Exactly. If anyone's planning on turning their hobby into an
instrument repair business, they'd do well to heed the above advice.
You must demonstrate the instrument in front of the customer both
before and after the repair. No exceptions.
A great many surprises occur before the repair, e.g., the machine plays
fine, or it starts smoking, or the owner doesn't know how to work it,
or there are several things wrong with it that the customer didn't
anticipate, or the customer thinks that the machine will do things that
it cannot do. After the repair, there are also surprises, e.g., there
are intermittent difficulties that didn't appear when the device was
under repair.
It's also important to remember the following tenet of the repair
business: The Customer Is Usually Wrong.
Yup. He doesn't know how to use the equipment. He doesn't know what
it will or will not do. He knows nothing about it: the wife sent him.

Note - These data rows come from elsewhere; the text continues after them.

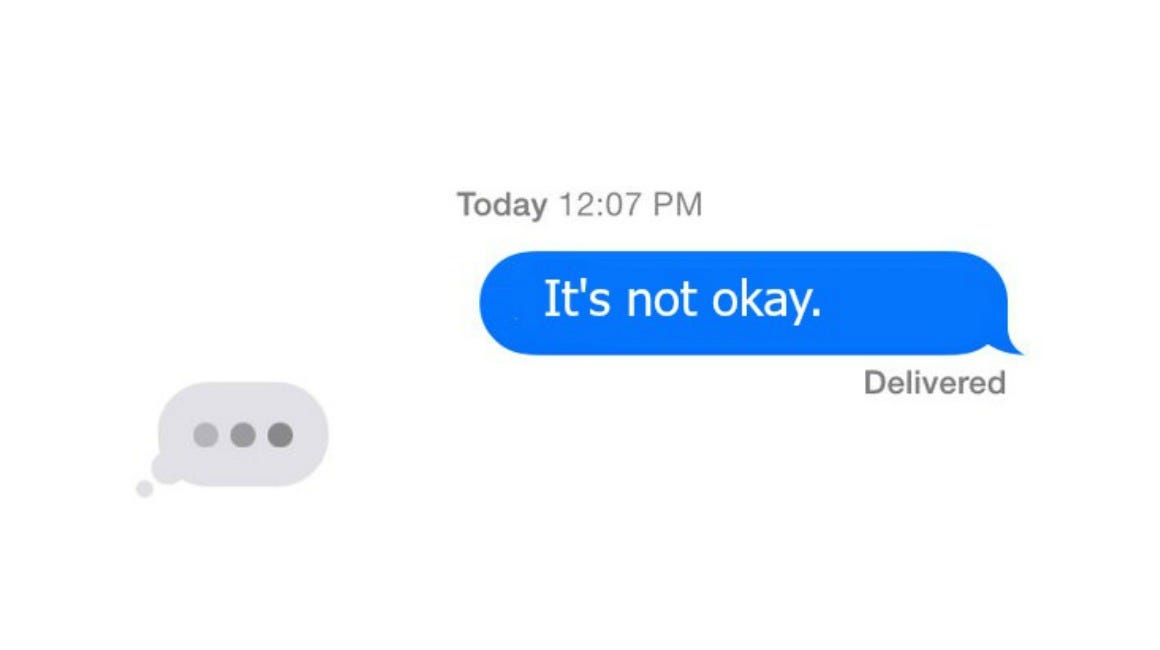Tap the gray typing indicator bubble
Screen dimensions: 1160x650
coord(243,435)
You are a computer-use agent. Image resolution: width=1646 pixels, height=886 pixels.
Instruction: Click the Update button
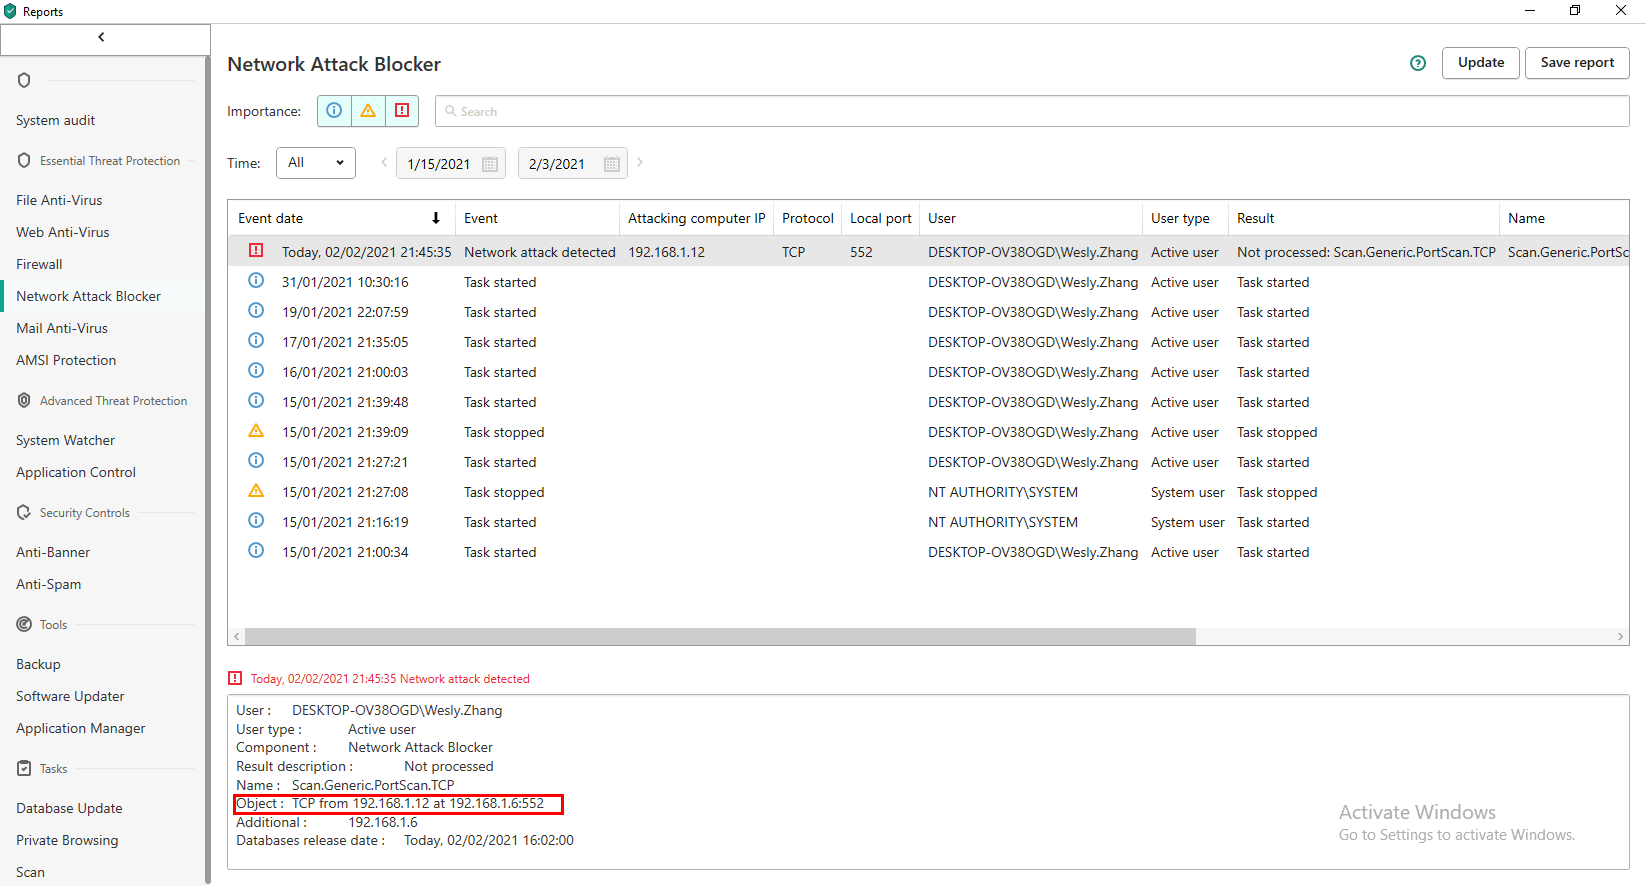tap(1480, 62)
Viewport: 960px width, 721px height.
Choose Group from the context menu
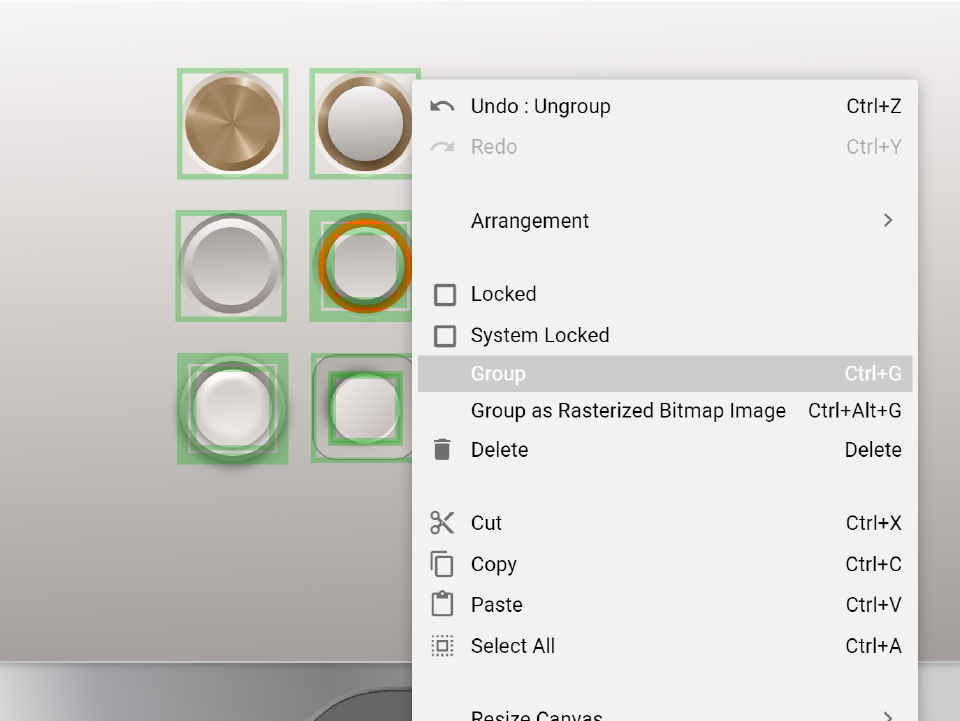(x=498, y=374)
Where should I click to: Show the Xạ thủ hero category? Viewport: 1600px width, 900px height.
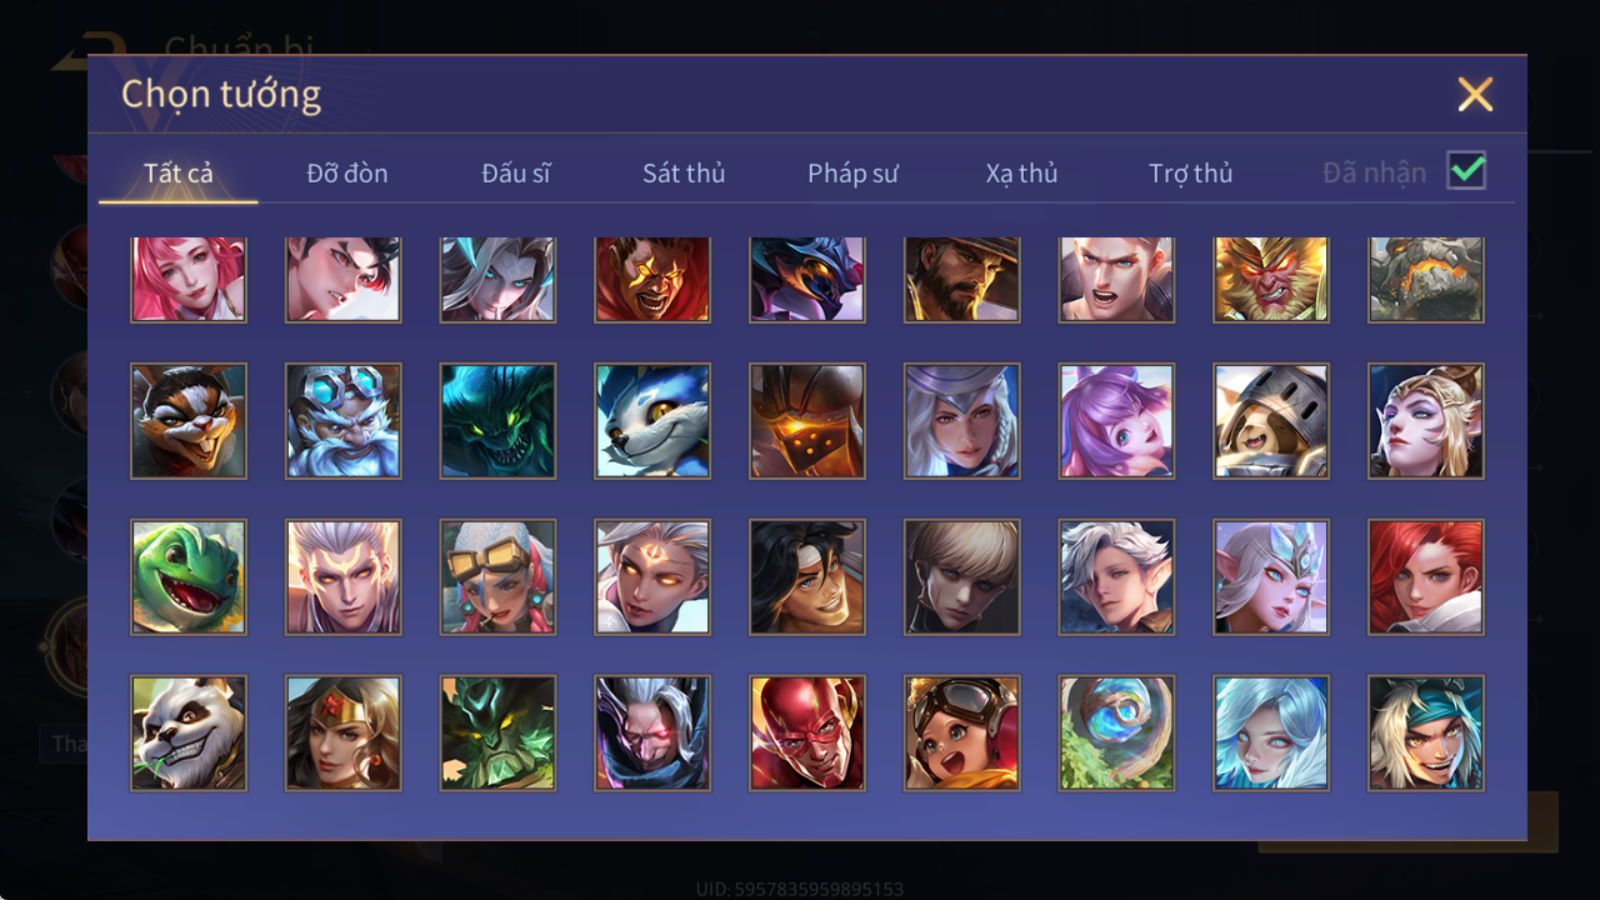1021,173
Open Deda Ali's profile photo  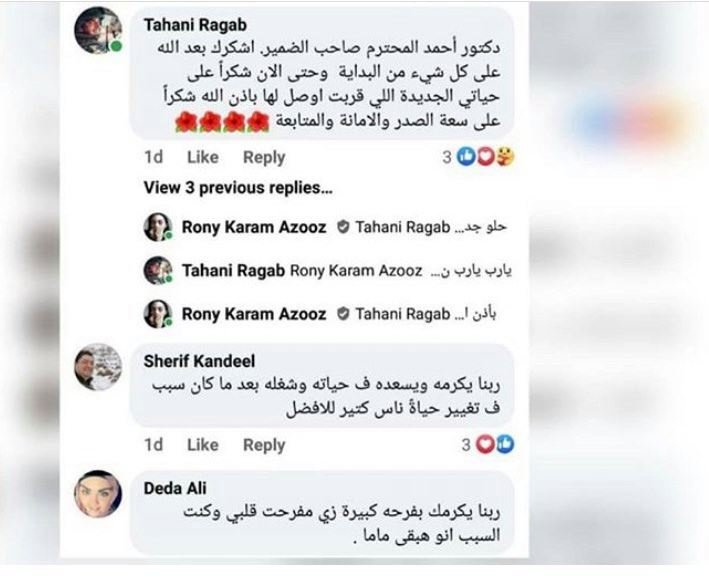(98, 494)
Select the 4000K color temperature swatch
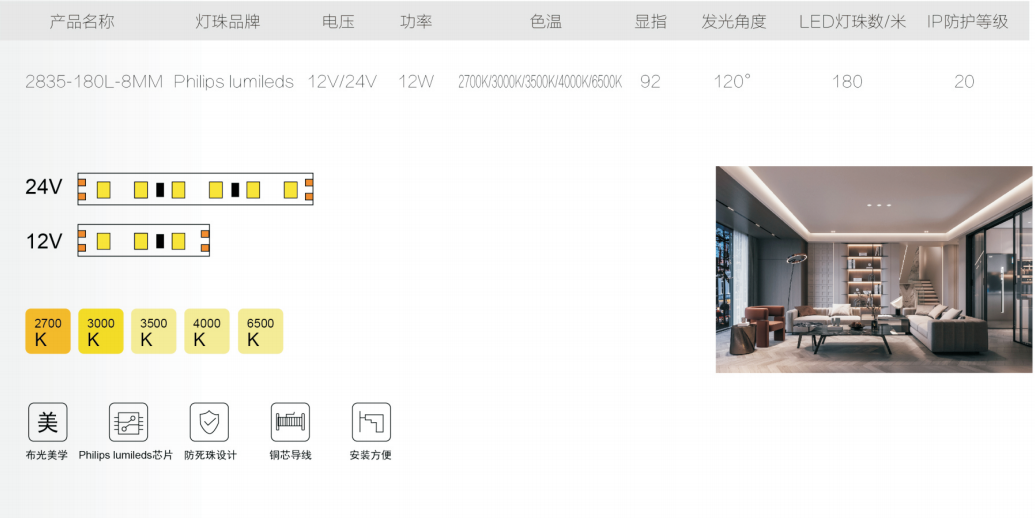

His brother-in-law tried to fix the thing after being fortified with
beer, but he'll never tell you that -- nobody will.
He also doesn't care about the equipment (at least its insides) nearly
as much as you do. It's a piece of furniture to many of them. Or the
grandkids might like to hear it someday.
The general public can be pretty tough to work with.
Mark Kinsler -
who knows little about pianos but ran Kinsler Hi-Fi Service, 1968-89.